When Geof. and I were first married, I used the excuse of being sick and pregnant to not cook (yes, I was sick and prego 3 short weeks after), and then when we had kids, I had the good excuse of a baby, changing hormones, inexperience, Geof.'s crazy work/school schedule, Cole not really eating regular "adult" food, oh so many excuses..to not cook. At least not on a regular basis. Yes, once in a while (if we were lucky, twice a week), I'd pull something together and have it ready for a sit down meal. But most of the time, we were eating at separate hours througout the day, and very seldomly together at the table.
My good friend
Emily lived next door to us in our first apartment in Orem. She was a
fanstastic cook! Not only did she seem to always have a clean, orderly home, she also was able to pull off (daily) a hot, delish meal, ready and waiting on the table when her husband arrived home from school. Poor Geof. had to deal with a mess of a house (I
will say that I've never been dirty, messy, but not dirty..I'm pretty nazi about my toilets and kitchen floor) and an unprepared, "hm..oh, it's 10 pm? What do you want for dinner? Oatmeal, again?!" wife. And he never complained. Yes, he'd poke fun of me when I was poking fun of myself, but that was pretty much it.
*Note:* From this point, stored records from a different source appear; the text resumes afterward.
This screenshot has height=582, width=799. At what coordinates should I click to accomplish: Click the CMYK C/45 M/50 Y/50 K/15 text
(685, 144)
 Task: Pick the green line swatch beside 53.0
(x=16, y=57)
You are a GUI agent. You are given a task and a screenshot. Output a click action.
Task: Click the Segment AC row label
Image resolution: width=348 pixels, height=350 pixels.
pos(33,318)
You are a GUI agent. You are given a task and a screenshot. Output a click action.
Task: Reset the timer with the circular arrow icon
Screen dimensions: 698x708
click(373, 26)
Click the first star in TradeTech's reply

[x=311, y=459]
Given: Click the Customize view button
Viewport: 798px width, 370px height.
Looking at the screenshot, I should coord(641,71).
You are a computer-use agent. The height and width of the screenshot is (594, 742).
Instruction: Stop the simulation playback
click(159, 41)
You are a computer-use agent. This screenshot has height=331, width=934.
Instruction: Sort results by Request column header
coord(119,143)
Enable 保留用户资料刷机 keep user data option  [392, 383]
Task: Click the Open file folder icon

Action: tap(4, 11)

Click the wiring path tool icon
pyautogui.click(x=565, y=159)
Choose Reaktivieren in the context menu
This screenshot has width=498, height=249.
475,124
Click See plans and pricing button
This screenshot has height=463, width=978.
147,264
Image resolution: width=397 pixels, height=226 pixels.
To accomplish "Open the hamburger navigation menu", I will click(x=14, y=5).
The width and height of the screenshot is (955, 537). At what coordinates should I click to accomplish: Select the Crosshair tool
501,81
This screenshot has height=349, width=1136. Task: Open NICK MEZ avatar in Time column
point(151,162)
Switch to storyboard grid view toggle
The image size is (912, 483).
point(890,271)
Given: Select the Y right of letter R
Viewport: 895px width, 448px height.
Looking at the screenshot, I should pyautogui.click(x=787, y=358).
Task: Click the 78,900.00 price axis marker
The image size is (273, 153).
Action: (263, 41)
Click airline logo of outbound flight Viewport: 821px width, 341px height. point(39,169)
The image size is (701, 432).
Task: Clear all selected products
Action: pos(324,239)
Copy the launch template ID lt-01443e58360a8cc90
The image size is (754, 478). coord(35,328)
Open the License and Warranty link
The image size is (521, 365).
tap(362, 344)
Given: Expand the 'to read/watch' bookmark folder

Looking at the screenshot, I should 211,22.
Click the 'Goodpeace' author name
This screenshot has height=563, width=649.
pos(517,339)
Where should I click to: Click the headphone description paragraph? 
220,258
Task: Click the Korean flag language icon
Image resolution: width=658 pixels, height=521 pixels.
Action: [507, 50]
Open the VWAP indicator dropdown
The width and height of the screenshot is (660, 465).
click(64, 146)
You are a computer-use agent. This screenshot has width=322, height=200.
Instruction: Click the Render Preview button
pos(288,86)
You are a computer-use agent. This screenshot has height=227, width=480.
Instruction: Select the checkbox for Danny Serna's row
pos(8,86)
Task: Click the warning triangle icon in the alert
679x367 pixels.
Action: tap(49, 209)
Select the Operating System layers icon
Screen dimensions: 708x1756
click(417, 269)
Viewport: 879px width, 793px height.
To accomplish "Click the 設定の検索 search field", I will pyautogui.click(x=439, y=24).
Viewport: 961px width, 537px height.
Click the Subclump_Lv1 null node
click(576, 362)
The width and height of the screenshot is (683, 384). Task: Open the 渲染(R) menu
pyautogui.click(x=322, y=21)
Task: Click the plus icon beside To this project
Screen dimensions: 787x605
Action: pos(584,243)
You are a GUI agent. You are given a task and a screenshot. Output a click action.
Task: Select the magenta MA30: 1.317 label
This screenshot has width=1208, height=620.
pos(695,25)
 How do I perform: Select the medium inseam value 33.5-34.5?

Six years and 2 MORE kids later, I'm still in the same spot! What's WRONG with me?! Wait, I know the answer to that. I could be in the kitchen at this very moment preparing some tasty cuisine for my beebs (kids, not boobs..if you're confused) and patient husband, but I'm not. I'm on the computer..again. Don't judge me, you are too. (;
I do know that a schedule works
real well for the ADD type that I am, which is exactly what I'm going to do as soon as Dayne finishes Wubbzy's Big Movie on netflix. And I'm sure this schedule, meals and all, will work just wonderfully for a good 2 weeks or so, but then I'll be back in the same rut again: What to cook?! A slim budget, a desire to cook without meat and lots of fresh fruits and veggies, the fact that most everything I try comes with Cole's (and sometimes Dayne's) consistent reaction, "Ew..this is gross!", to which he gets sent to his room for a good 10 minutes (unless I'm in a good mood and can sweetly explain how that makes me feel), are just a
few of the reasons why I have a hard time cooking for my family.
I looked up "time" in the scriptures and came across this one that I'd never read before: "Because to every purpose there is time and judgment, therefore the misery of man is great upon him." Ecclesiastes 8:6.
Hm.., I do bring a lot of misery upon myself when I don't use time and judgement wisely. (;
Oh, and one more thing. Cole and Dayne have their Primary program this weekend. I'm the primary pianist and if anything else (it's not my favorite calling), I get to keep my eye on my two oldest. Cole's speaking part is
this scripture. We've been practicing it a lot more than Cole would like these last 3 days. I've heard this scripture many, many times in my life, but it's perfect! If we could only make that our motto every day.. I DO love the scriptures.